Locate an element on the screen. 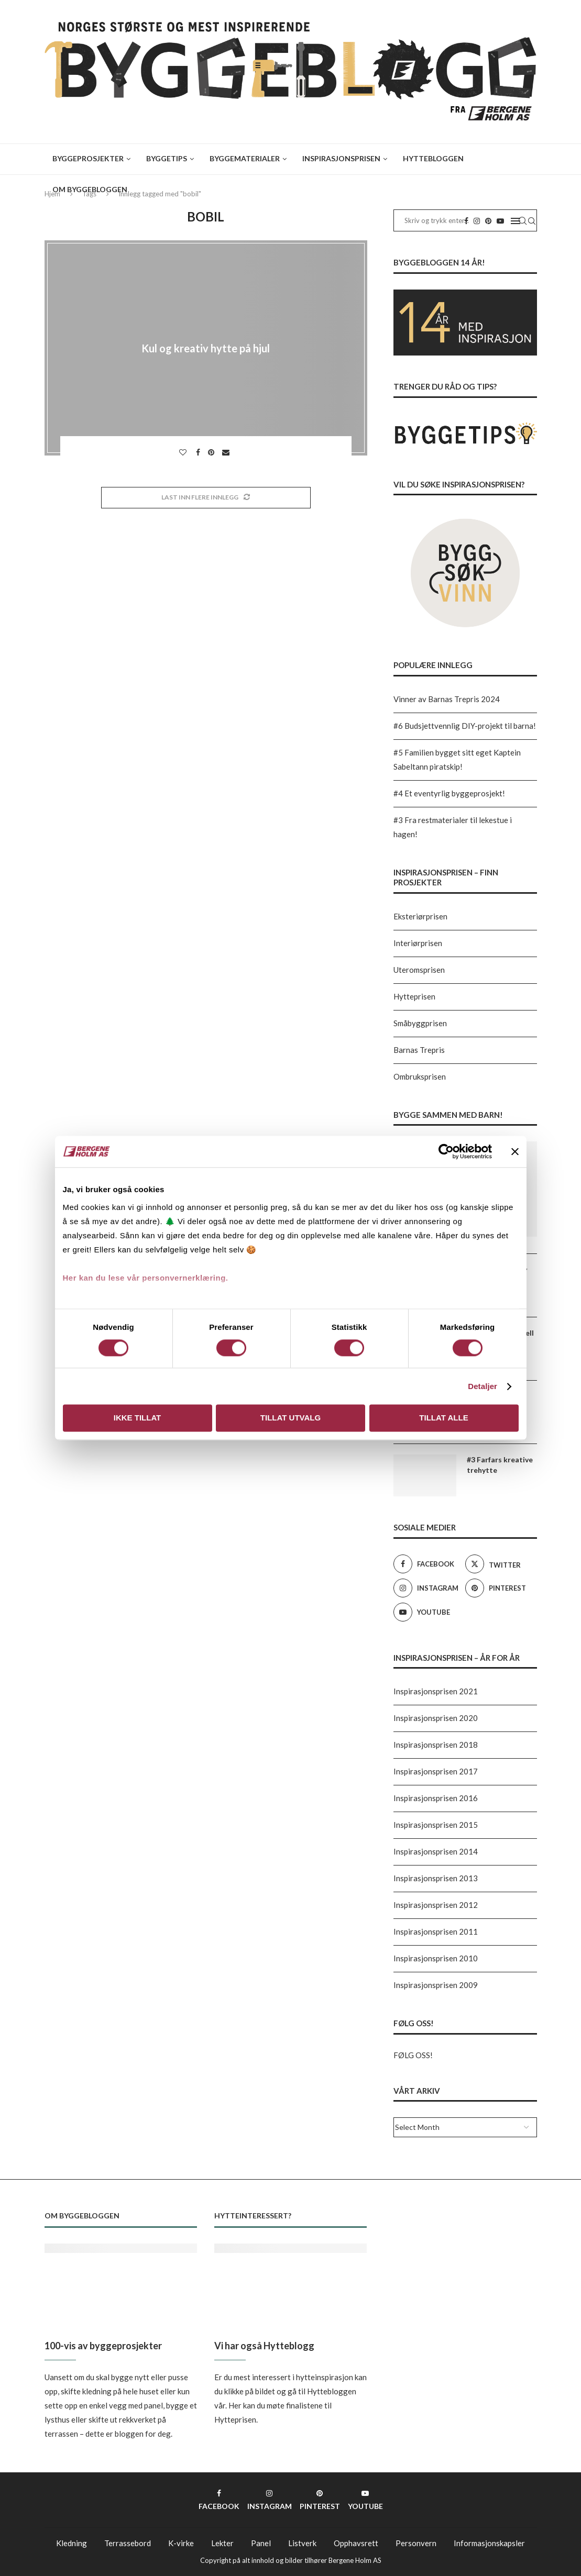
————
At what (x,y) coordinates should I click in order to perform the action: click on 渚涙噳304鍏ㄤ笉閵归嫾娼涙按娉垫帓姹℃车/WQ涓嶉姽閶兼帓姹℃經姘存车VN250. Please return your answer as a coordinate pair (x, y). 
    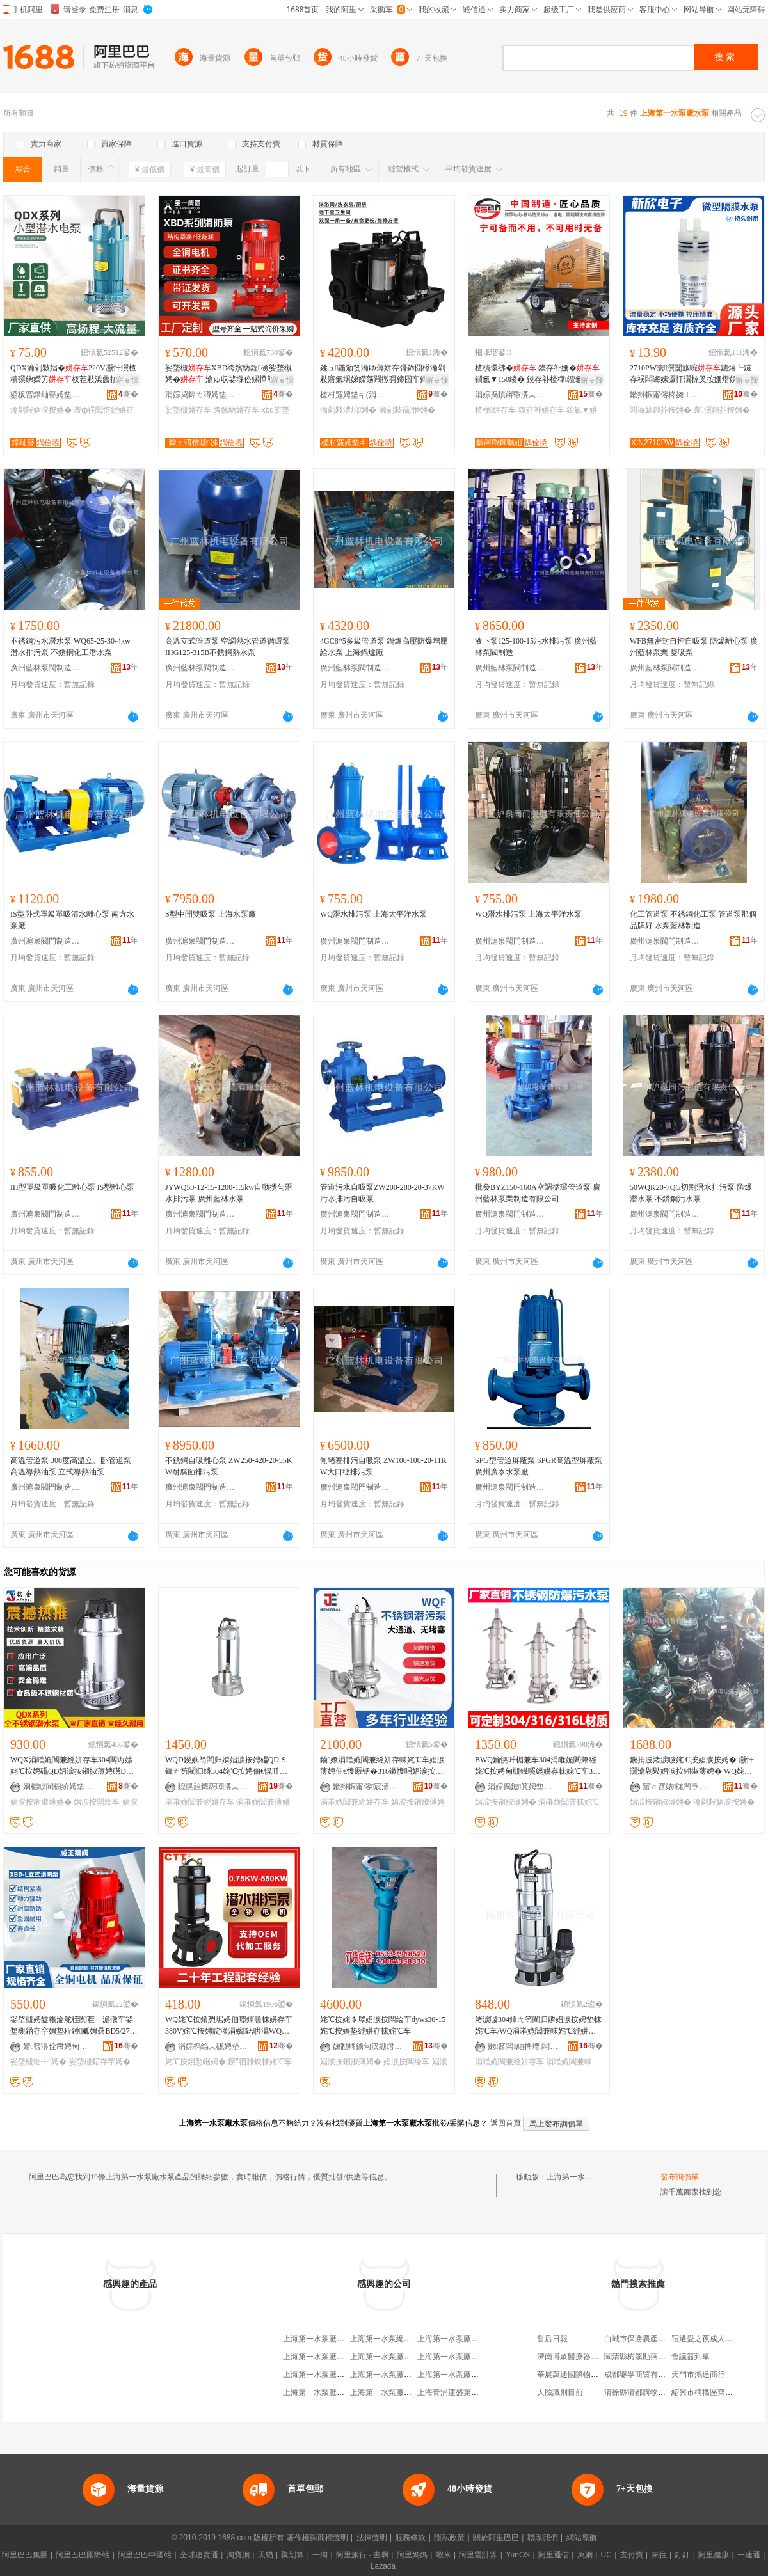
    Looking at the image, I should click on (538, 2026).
————
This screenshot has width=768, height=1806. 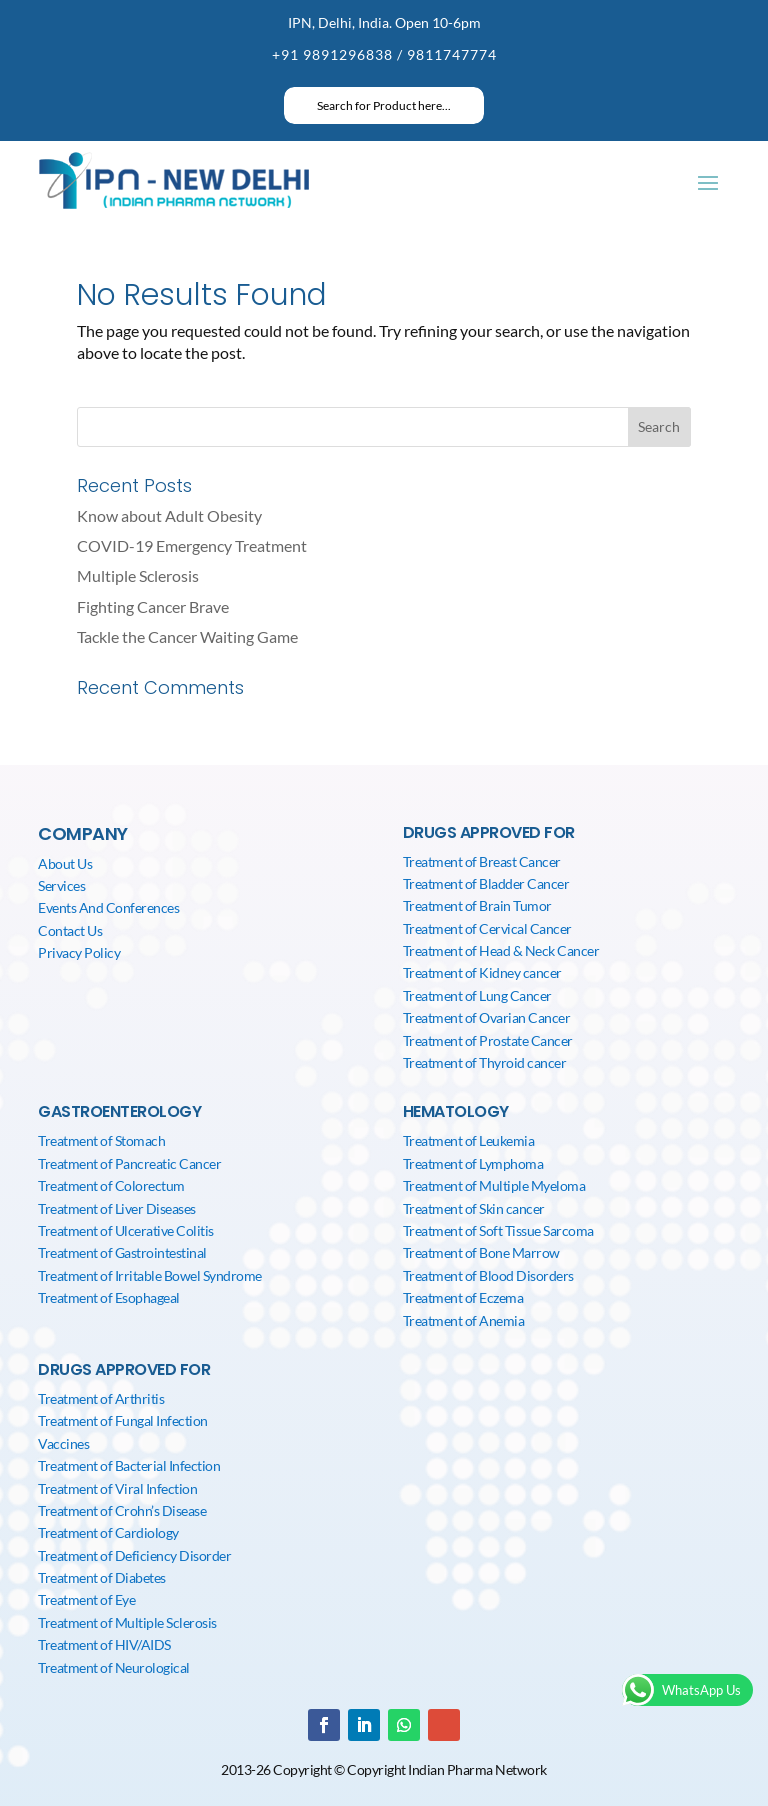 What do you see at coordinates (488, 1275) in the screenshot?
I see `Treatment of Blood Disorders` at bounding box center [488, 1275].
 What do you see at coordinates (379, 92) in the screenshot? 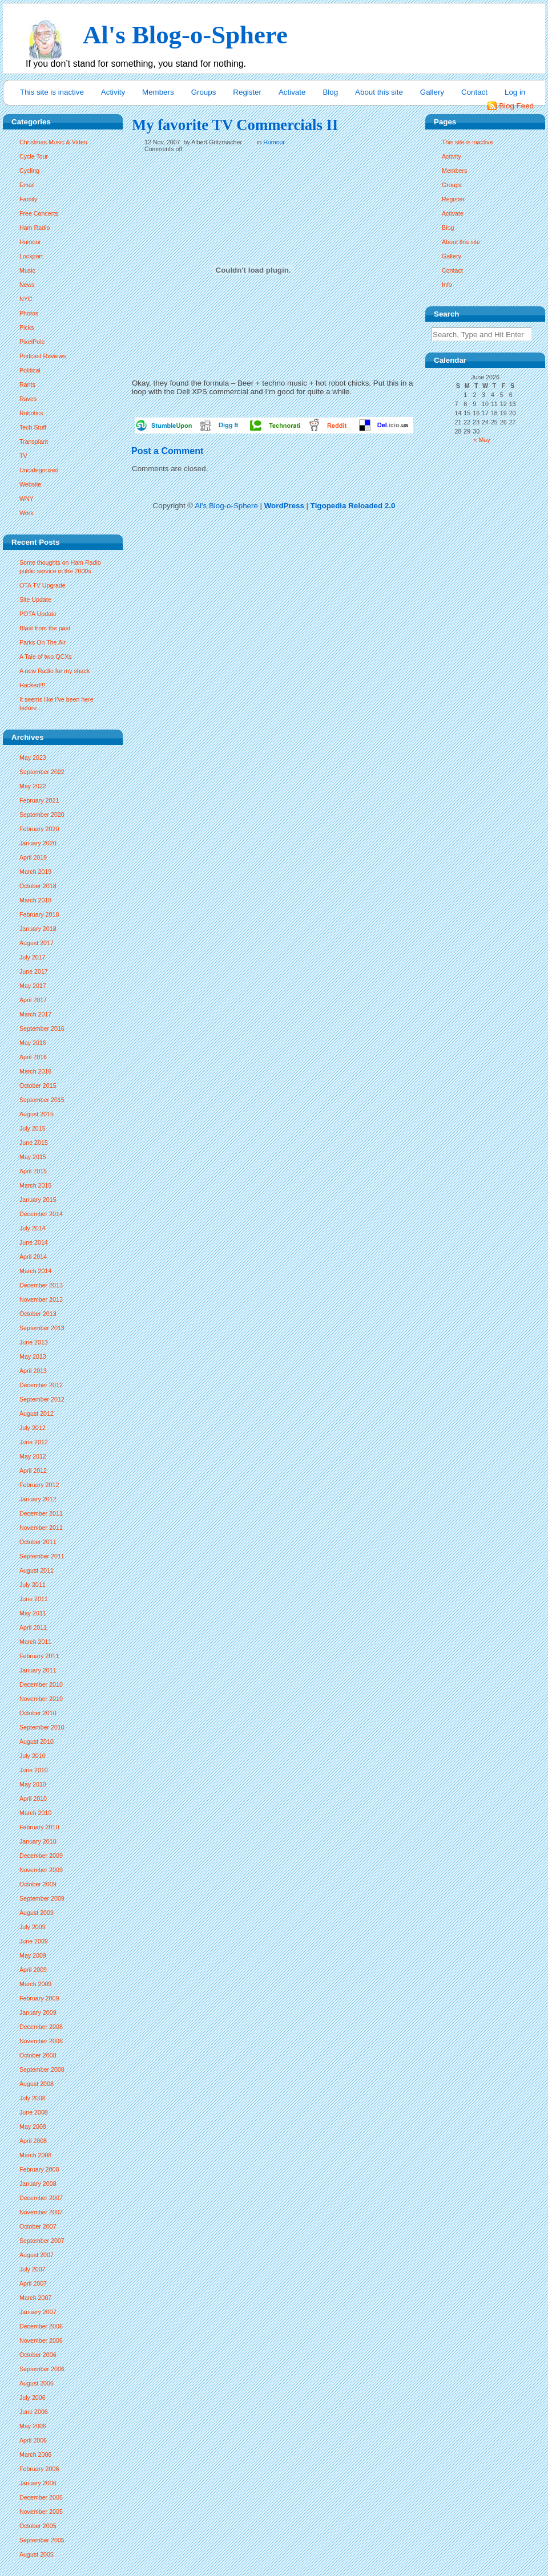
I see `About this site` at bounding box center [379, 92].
————
Task requirements: Please print the data starting with the line that contains "At what (x,y)" and going on through the line that contains "Looking at the", leaving the pictures out.

Answer to the problem:
At what (x,y) coordinates should I click in order to perform the action: click on 渚涙噳304鍏ㄤ笉閵归嫾娼涙按娉垫帓姹℃车/WQ涓嶉姽閶兼帓姹℃經姘存车VN250. Please return your answer as a coordinate pair (x, y). 
    Looking at the image, I should click on (538, 2026).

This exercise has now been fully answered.